HOW TO COMPLETE THIS TASK -> Please print every record below exactly as written, leaving out the pictures.

· · · ·

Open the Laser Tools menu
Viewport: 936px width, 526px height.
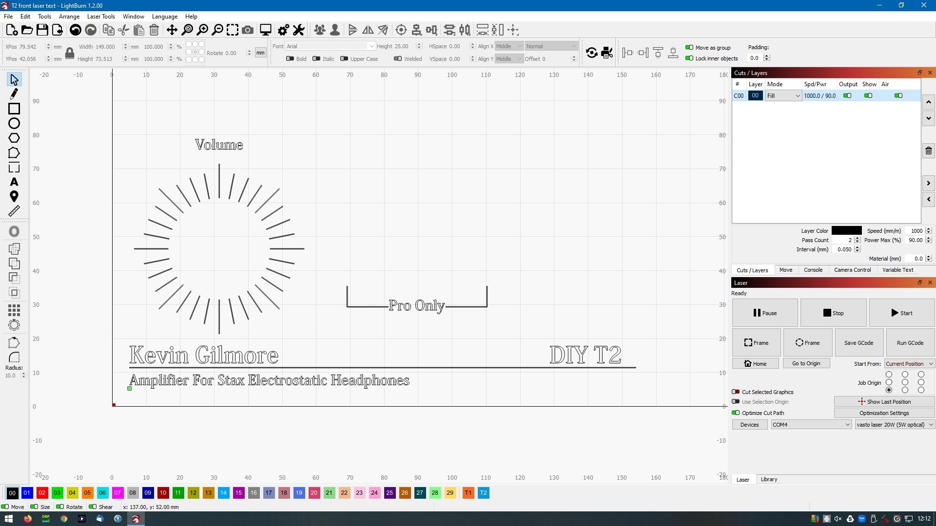coord(101,17)
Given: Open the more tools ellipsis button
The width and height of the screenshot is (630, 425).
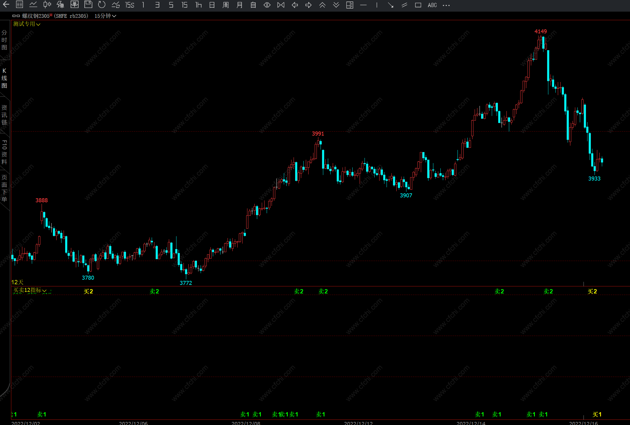Looking at the screenshot, I should [446, 5].
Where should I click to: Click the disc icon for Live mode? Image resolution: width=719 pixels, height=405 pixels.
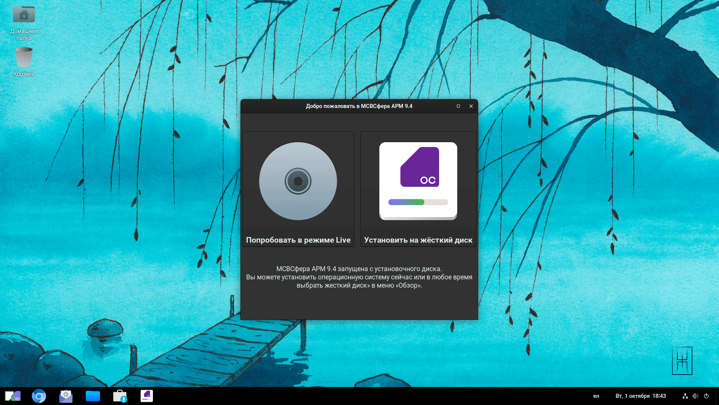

· · · ·

ANSWER SECTION ->
Open the Laser Tools menu
Viewport: 936px width, 526px height.
coord(101,17)
Given: Open the more tools ellipsis button
The width and height of the screenshot is (630, 425).
Looking at the screenshot, I should [446, 5].
Where should I click to: Click the disc icon for Live mode? Image resolution: width=719 pixels, height=405 pixels.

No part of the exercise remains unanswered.